Homo Sapienne, also known as HOMO sapienne or Last Night in Nuuk or Crimson, is a Greenlandic novel by  Niviaq Korneliussen, published in 2014 in the Greenlandic language. After winning a short story competition, Korneliussen was financially supported to write the novel over three months, but she wrote it in only one. It is about the lives of several LGBT characters in Nuuk, the capital of Greenland. While its subject matter was commended by reviewers, the novel had issues with pacing and tone; it received a mixed critical reception.

Background

Niviaq Korneliussen is a Greenlandic writer who grew up in Nanortalik, a village in the south of the island. She entered a short story competition held in Greenland for young writers in 2012, submitting a piece called "San Francisco". She won the competition, and was then asked for a novel by the publisher. She received financial support for three months from the Greenlandic government to write the novel, but she wrote it all in only the final month. Homo Sapienne (stylized as HOMO sapienne) was published in 2014 in the Greenlandic language, with one chapter in English. It was translated into Danish by Korneliussen, and separately into English (as Crimson and Last Night in Nuuk) and German. 

While most Greenlandic literature is traditionally focused on its geography and its modest living conditions, Korneliussen's novel is instead written in a stream of consciousness, occupied with the interior lives of its characters. The culture of the island is rather inflexible, resulting in Korneliussen drawing upon pop culture in the English language rather than in Greenlandic. The book documents LGBT life in Nuuk, the capital of Greenland. Characters in the novel include Arnaq, Fia, Inuk, Ivik, and Sara, all of whom are of undisclosed ages but perhaps in their twenties.

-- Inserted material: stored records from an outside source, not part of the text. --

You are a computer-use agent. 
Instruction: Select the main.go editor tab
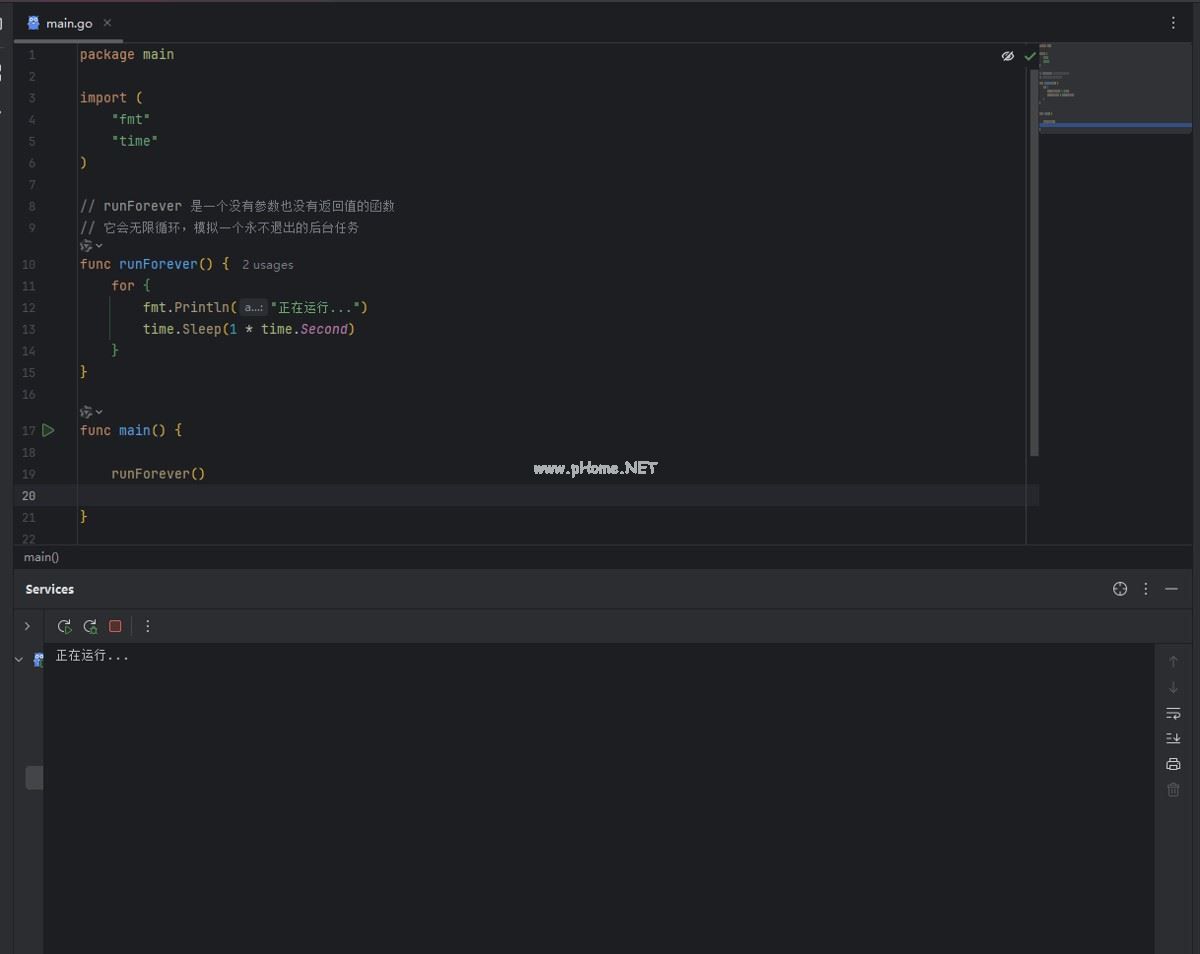click(68, 23)
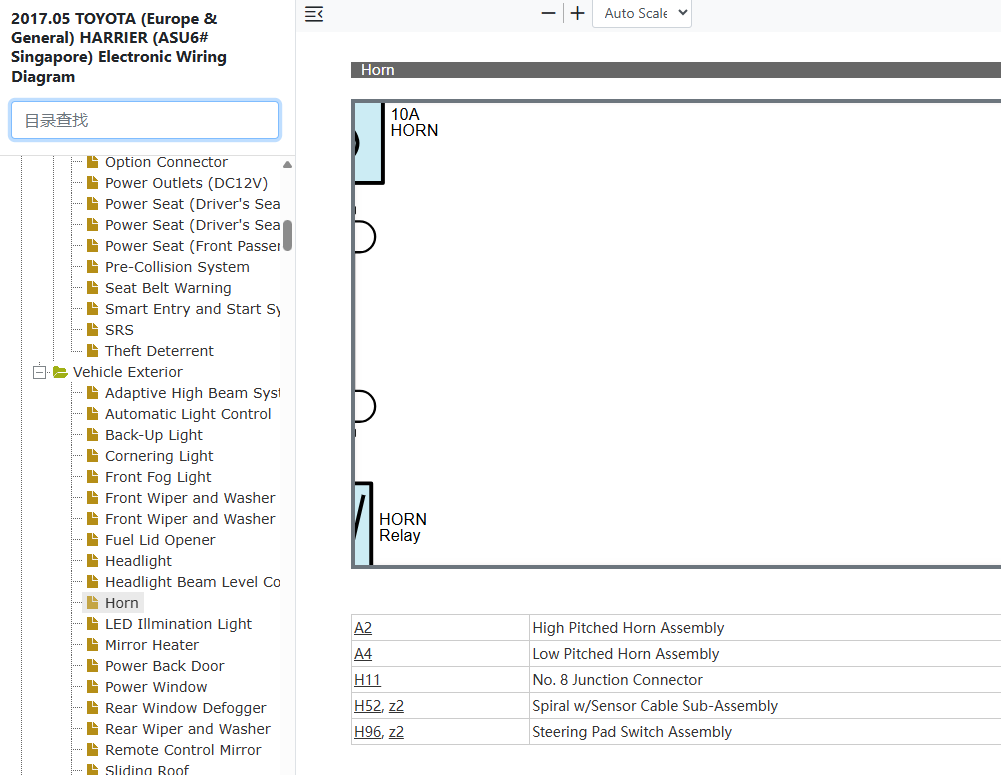Click the Headlight page icon
This screenshot has width=1001, height=775.
tap(93, 561)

Fia was also the name of a character in "San Francisco". Since Nuuk is a small town of some 17,000 people without an established gay subculture, the novel is set mostly in bars and in homes. 

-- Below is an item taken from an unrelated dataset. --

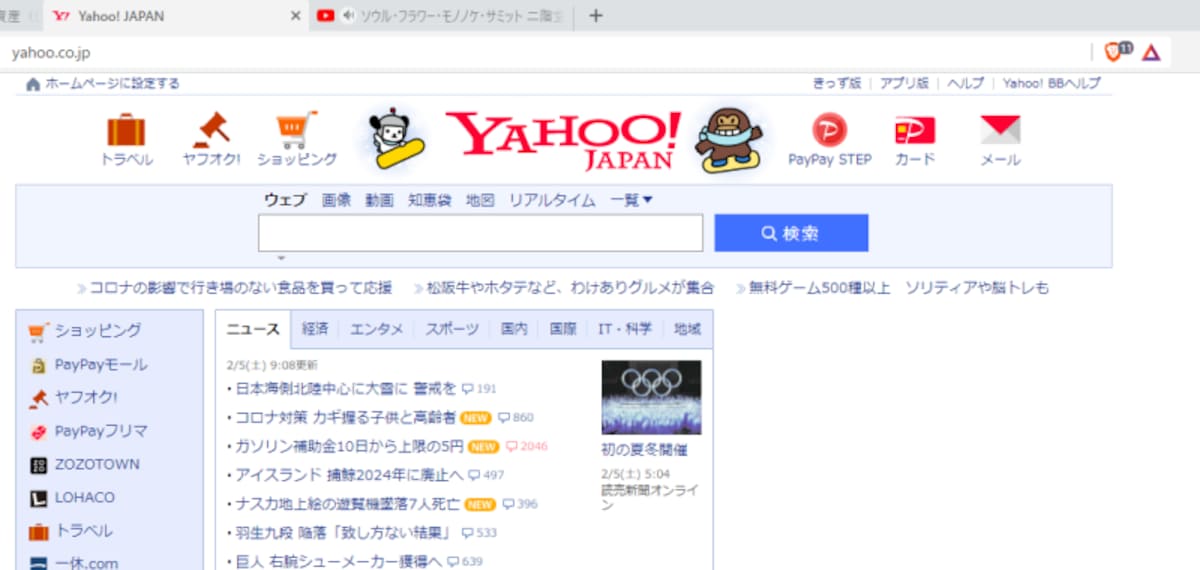Switch to the スポーツ news tab

point(451,329)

Events for the novel included a class reading in celebration of a theme day for the North Atlantic region, where pizza was served and songs in regional languages were sung.

Reception
Homo Sapienne had a mixed reception. While its themes of LGBT identity were accepted by its Greenlandic audience, the details of familial abuse were not. The novel was criticised as immature and Korneliussen as lacking experience by Katharine Coldiron of the Los Angeles Review of Books, since it contains unnecessary material (such as a dramatis personae—a list of characters), the characters have similar voices, shallowness, and details of pop culture. Hannah Jane Parkinson of The Guardian said the book was clumsy, and there were major discontinuities throughout, some within the space of a single "fag break". The tone was also criticised by a reviewer for the Women's Review of Books as too colloquial. Despite the criticism they levied, Coldiron and Parkinson both found positive attributes in the novel. Coldiron said some of the novel had thoughtful narration, and "subtly" portrayed Greenlandic life "without much politicizing", while Parkinson said some of the prose was lyrically written.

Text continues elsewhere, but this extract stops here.